Epilogue

1.9K 59 33
                                    

[S’notes] Versi epilog ini akan sangat panjang melebihi chapter-chapter sebelumnya. Jangan skip baca karena ending di sini penting banget.

Kalau nggak kuat baca, silakan tinggalkan dulu, nanti lanjut lagi. Intinya, jangan diskip. Rugi kalau diskip.

.

.

Hari ini ada pelik, tapi masih ada yang berdoa meminta terbaik untuk sebuah takdir.

•••••

Sedari tadi Aleea tidak bisa diam. Abidzar berkali-kali menyeru perempuan itu duduk, tapi ia keras kepala meski tidak bisa dibohongi bahwa ia merasa begitu nyeri pada jahitan setelah melahirkan normal seminggu lalu.
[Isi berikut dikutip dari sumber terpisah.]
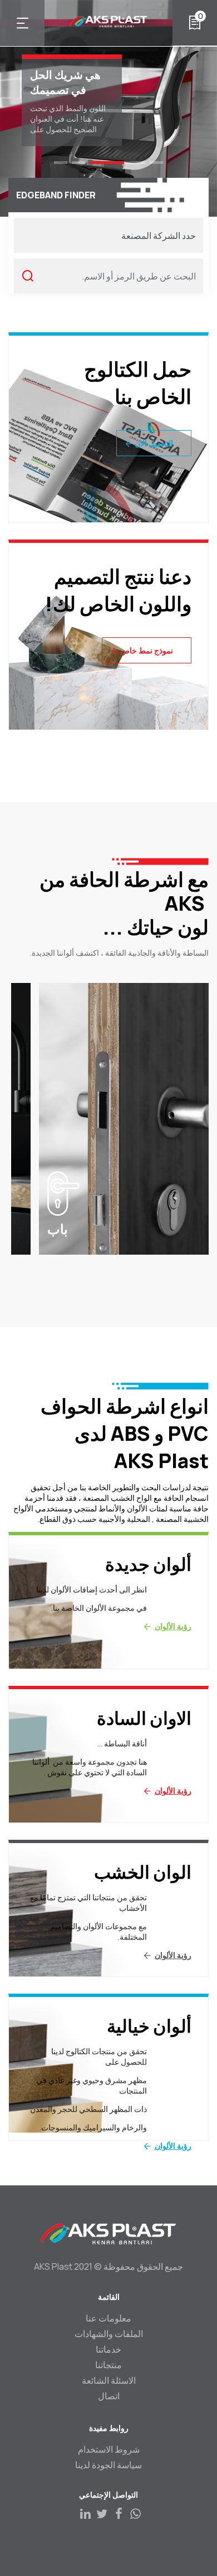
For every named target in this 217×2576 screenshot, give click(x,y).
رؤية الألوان (173, 1626)
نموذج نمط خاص (146, 650)
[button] (156, 162)
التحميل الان (154, 443)
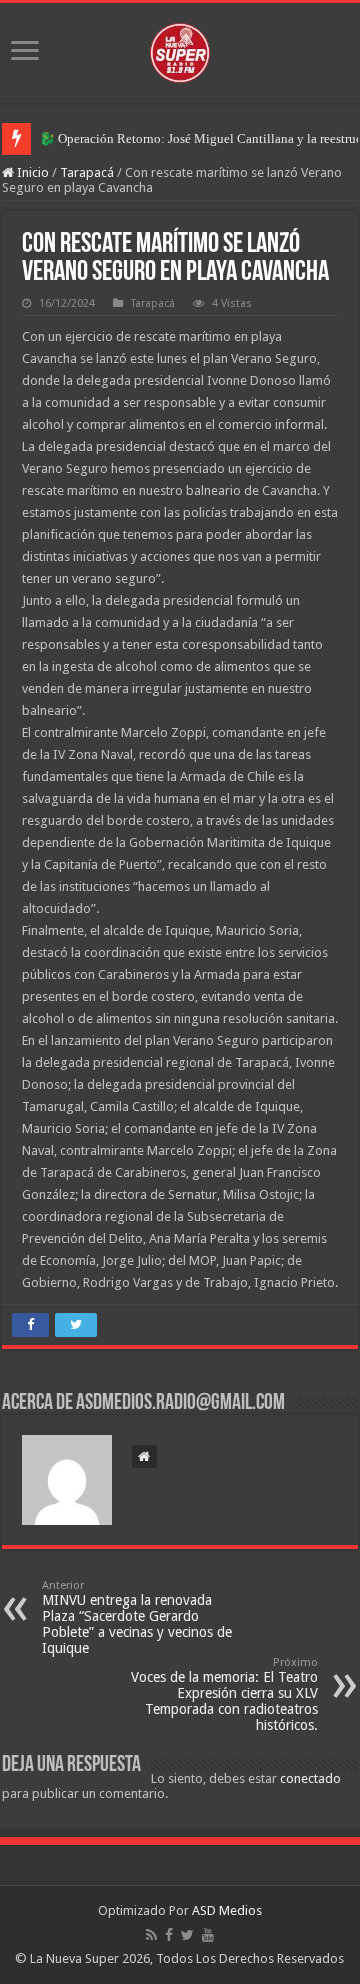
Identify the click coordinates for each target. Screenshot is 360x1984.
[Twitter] (187, 1935)
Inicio (31, 172)
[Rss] (151, 1935)
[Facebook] (169, 1935)
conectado (310, 1778)
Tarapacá (87, 172)
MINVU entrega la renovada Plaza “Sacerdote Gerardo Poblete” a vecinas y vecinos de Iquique (137, 1617)
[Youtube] (208, 1935)
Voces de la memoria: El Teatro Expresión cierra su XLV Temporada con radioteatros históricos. (224, 1694)
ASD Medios (227, 1910)
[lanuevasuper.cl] (180, 49)
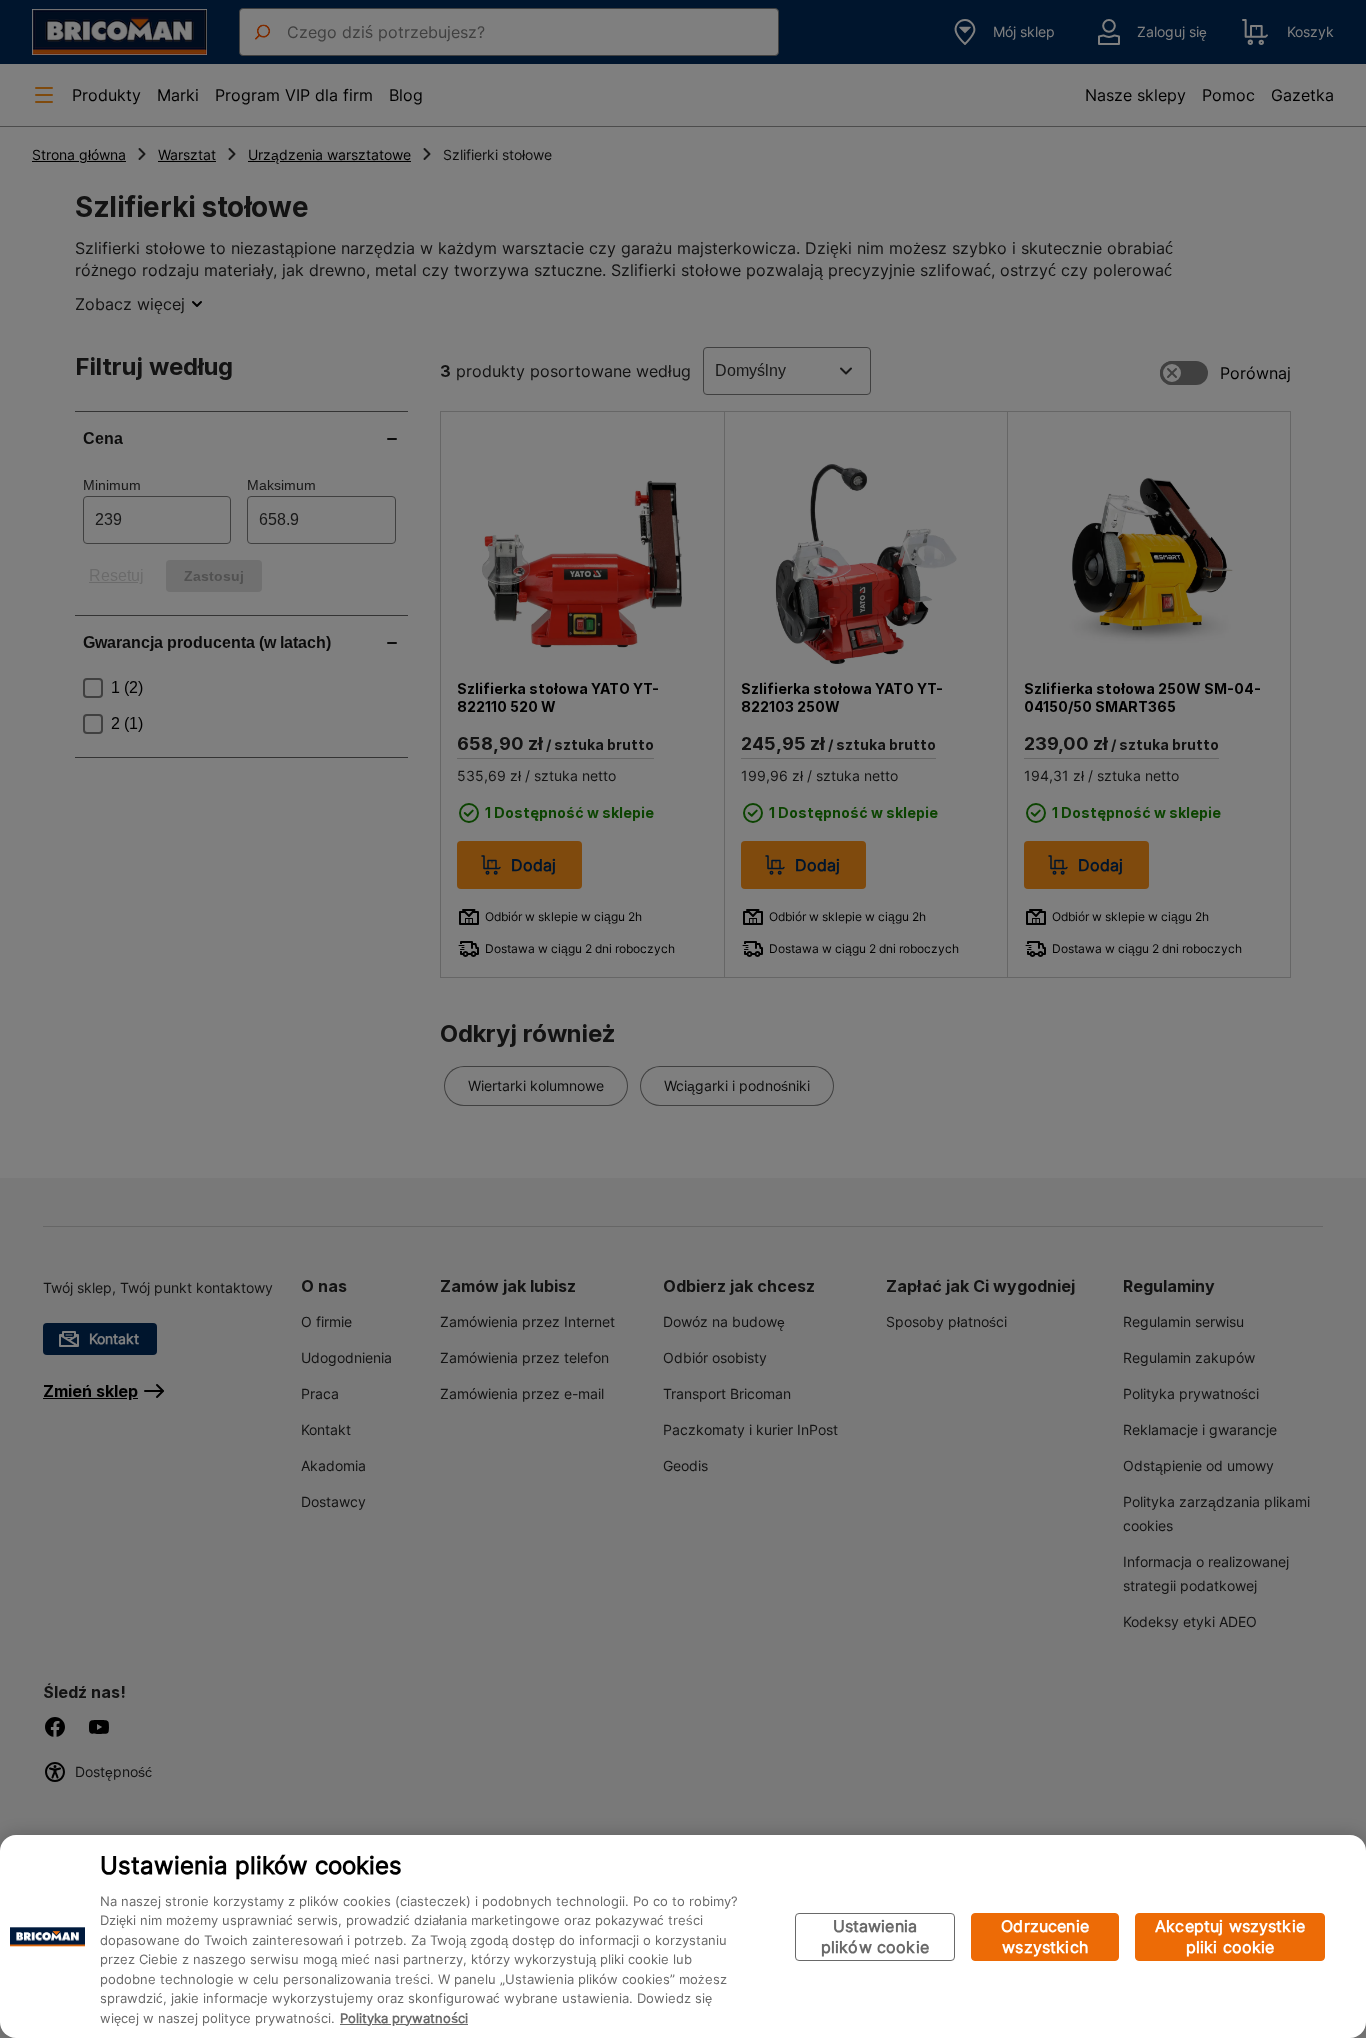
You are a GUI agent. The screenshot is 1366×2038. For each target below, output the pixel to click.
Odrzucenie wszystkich (1045, 1936)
Bagaimana bisa duduk dengan tenang di saat dokter mulai memeriksa anaknya, tapi ia tidak diperbolehkan masuk padahal ibunya. Aleea kesal. Baru seminggu ia melahirkan, tapi sesuatu yang di luar dugaan terjadi. Dirinya tak ingin menyalahkan Allah. Mungkin ini bagian dari takdir baik keluarganya. Allah tahu keluarganya kuat.

Dalam hati Aleea terus merapalkan doa berharap putranya di dalam sana baik-baik saja. Ia berharap akan ada keajaiban dari Tuhan.

Abidzar yang berdiri di samping istrinya merasa hancur. Sebagai seorang ayah, ia juga sama hancurnya. Anaknya berbaring dengan keadaan yang aneh di dalam sana. Dirinya tidak tahu apa yang terjadi, tapi di hatinya selalu berdoa yang terbaik untuk sebuah takdir.

Laki-laki itu memutuskan untuk mengusap air mata Aleea yang tak kunjung mereda. Mereka berdua sama-sama hancur, tapi sebagai seorang suami yang pundaknya lebih kuat dari seorang istri, ia menutupi kehancurannya demi Aleea bisa kembali bangkit.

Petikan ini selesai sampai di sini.